Akshaya Tritiya: The Day Mumbai Tried to Buy Forever
In a city where time is money and space is a luxury, Akshaya Tritiya arrives each year like a shimmering promise—of wealth that never diminishes, of fortune that only multiplies.

But this year in Mumbai, the story wasn’t just about gold.
At 7:00 AM, before the first local train screeched into Chhatrapati Shivaji Maharaj Terminus, the queues had already formed. Not for tickets, but for something far more enduring—gold coins, digital gold, even gold ETFs. From Zaveri Bazaar’s age-old shops to app-based investment platforms, the city was buying “forever.”
Inside a cramped jewellery store, 62-year-old Meena Deshpande clutched a tiny gold coin.
“Every year, just a little,” she smiled. “Not for wealth. For hope.”

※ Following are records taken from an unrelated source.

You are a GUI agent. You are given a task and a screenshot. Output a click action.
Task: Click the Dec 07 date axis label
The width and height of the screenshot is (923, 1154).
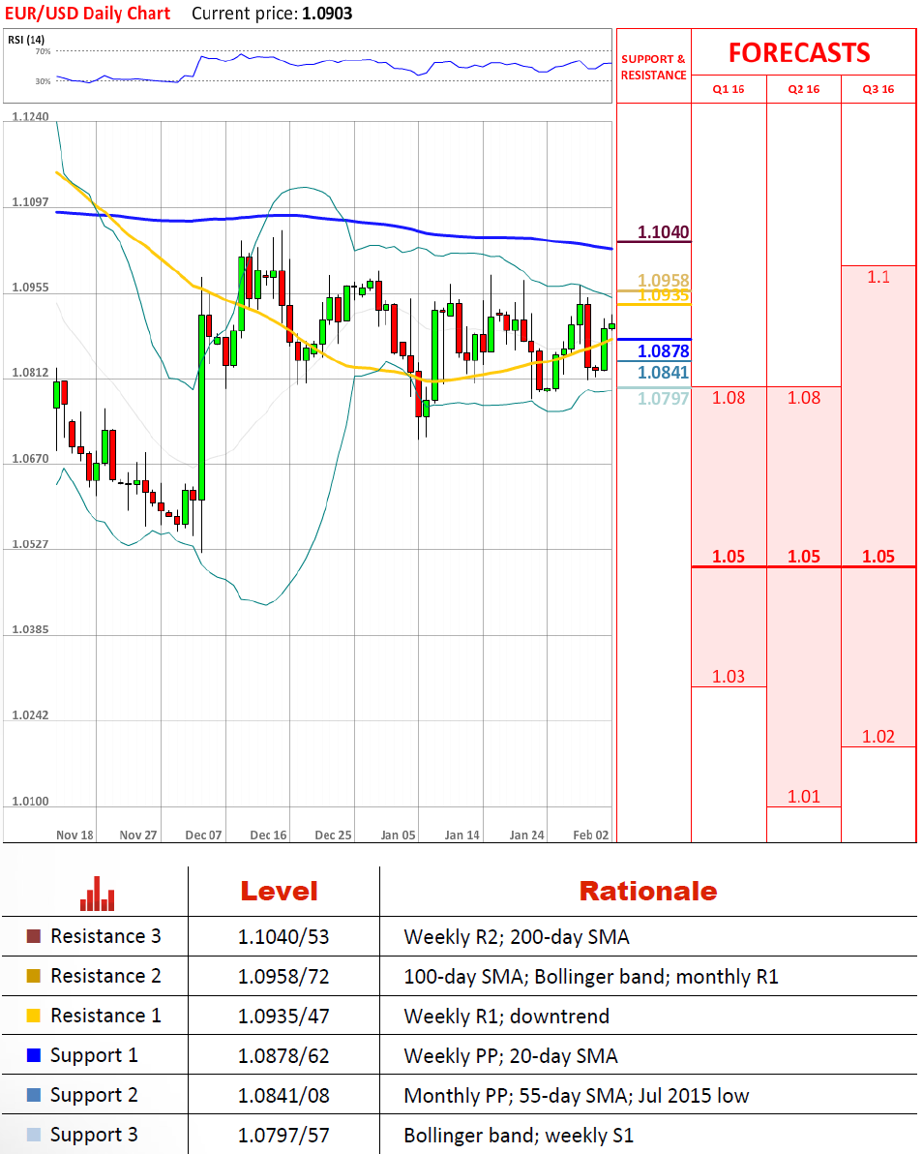coord(204,835)
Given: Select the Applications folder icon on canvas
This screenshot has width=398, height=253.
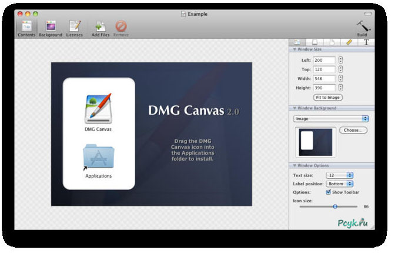Looking at the screenshot, I should pyautogui.click(x=98, y=157).
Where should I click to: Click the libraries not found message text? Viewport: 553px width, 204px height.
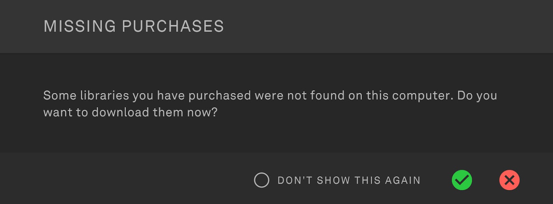pyautogui.click(x=270, y=104)
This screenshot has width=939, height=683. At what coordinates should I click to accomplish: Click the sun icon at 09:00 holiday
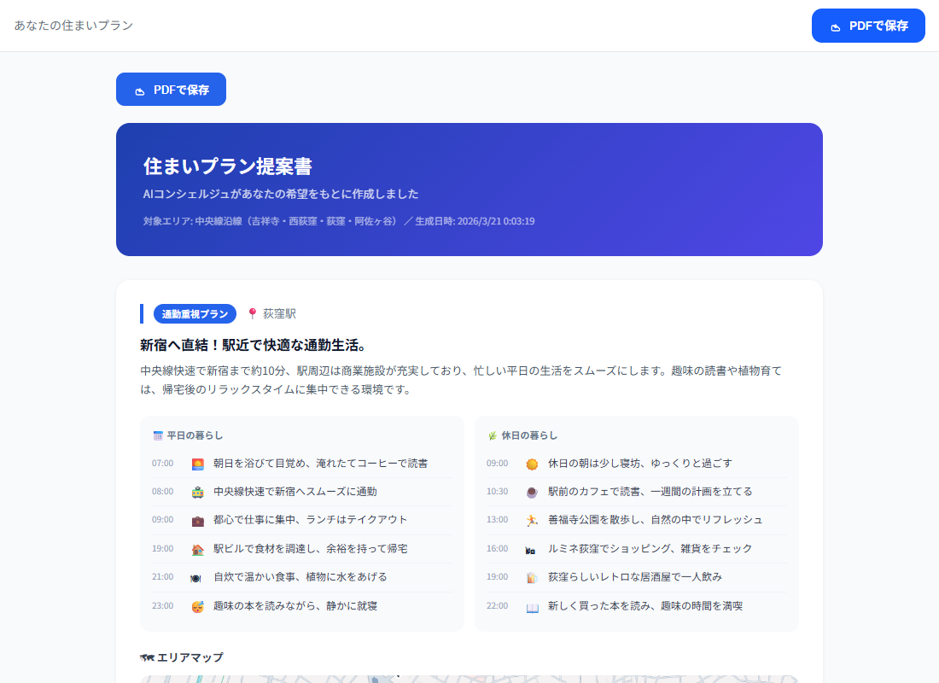[x=533, y=464]
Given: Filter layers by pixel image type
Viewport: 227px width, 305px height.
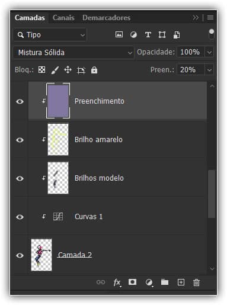Looking at the screenshot, I should pos(119,34).
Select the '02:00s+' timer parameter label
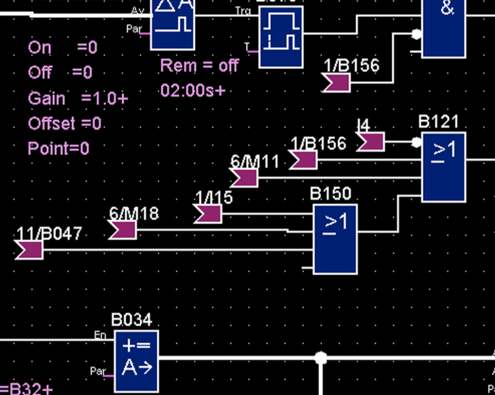Screen dimensions: 495x395 [193, 90]
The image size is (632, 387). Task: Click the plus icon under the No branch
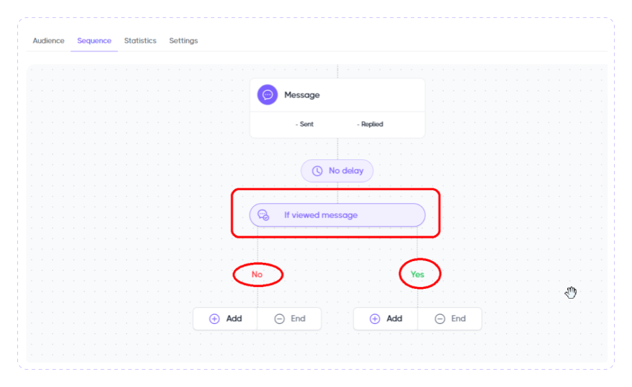tap(215, 319)
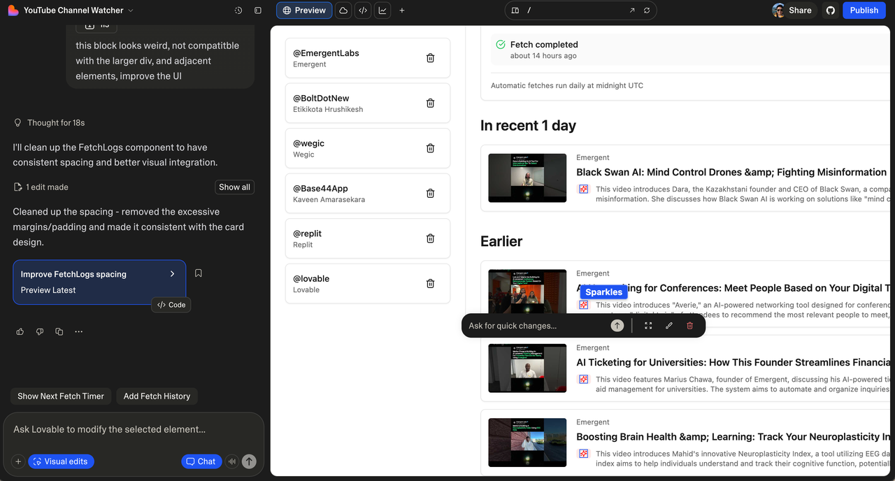Open the GitHub integration icon
Screen dimensions: 895x481
click(x=831, y=10)
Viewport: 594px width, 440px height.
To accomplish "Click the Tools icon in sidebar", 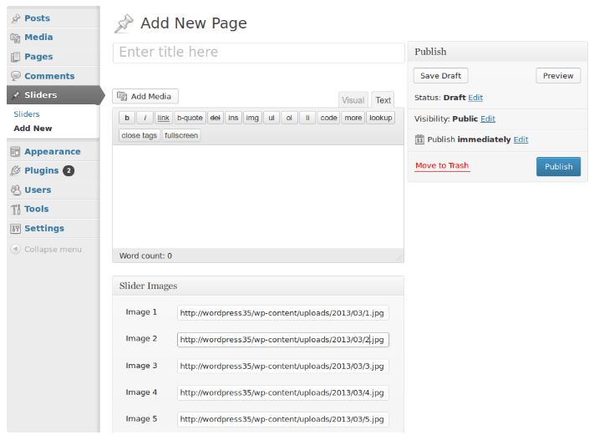I will [16, 210].
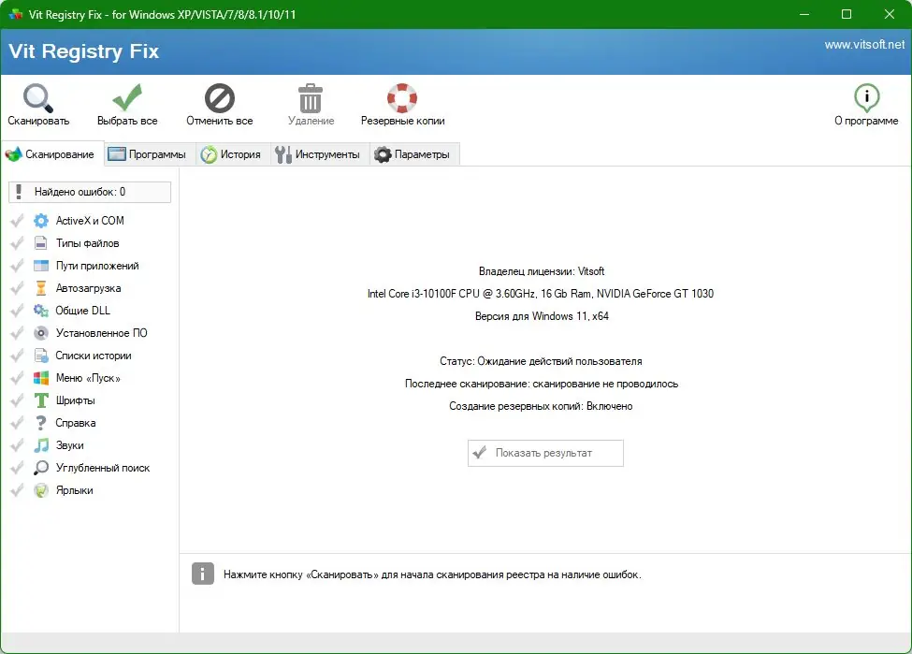Screen dimensions: 912x654
Task: Click the green Выбрать все checkmark icon
Action: (126, 96)
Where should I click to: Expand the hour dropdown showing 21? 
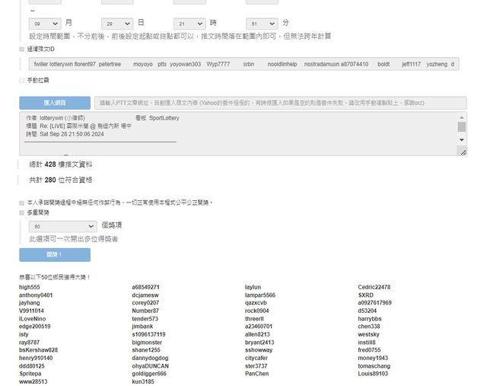[x=189, y=24]
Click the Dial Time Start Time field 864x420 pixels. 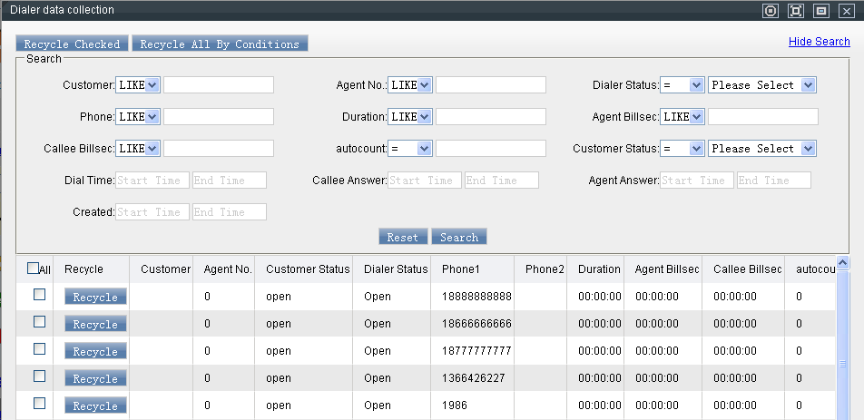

Just outside, 28-year-old startup executive Rohan wasn’t buying gold at all. He was purchasing a fractional share in a tech stock.
“Same concept, right?” he shrugged. “Investment that grows.”
But step away from the glitter, and a different Mumbai emerges.
In Dharavi’s narrow lanes, Akshaya Tritiya had a quieter meaning. For daily wage workers, “akshaya” wasn’t about endless wealth—it was about uninterrupted work. No holiday, no shopping, just survival.
A young boy, Rajua., watched a TV through a shop window showing ads of gold offers.
“Why do people buy gold today?” he asked.
His father replied, “Because they can.”
The irony of Akshaya Tritiya in Mumbai is stark. A festival rooted in abundance unfolds in a city battling scarcity—of space, clean air, reliable infrastructure, and sometimes even dignity.
Trains overflow. Roads choke. Real estate prices soar beyond imagination. And yet, on this one day, the city pauses to believe in endless prosperity.
By evening, social media was flooded with images—gold bangles, पूजा thalis, investment screenshots.
But one post stood out.
A doctor from a public hospital wrote:
“Today, I didn’t buy gold. I donated blood. Maybe that’s my ‘akshaya’.”
Perhaps that’s the twist Mumbai needed.
Because what if “Akshaya” didn’t mean wealth that never decreases—but kindness that never runs out?
What if the city, instead of buying forever, built it?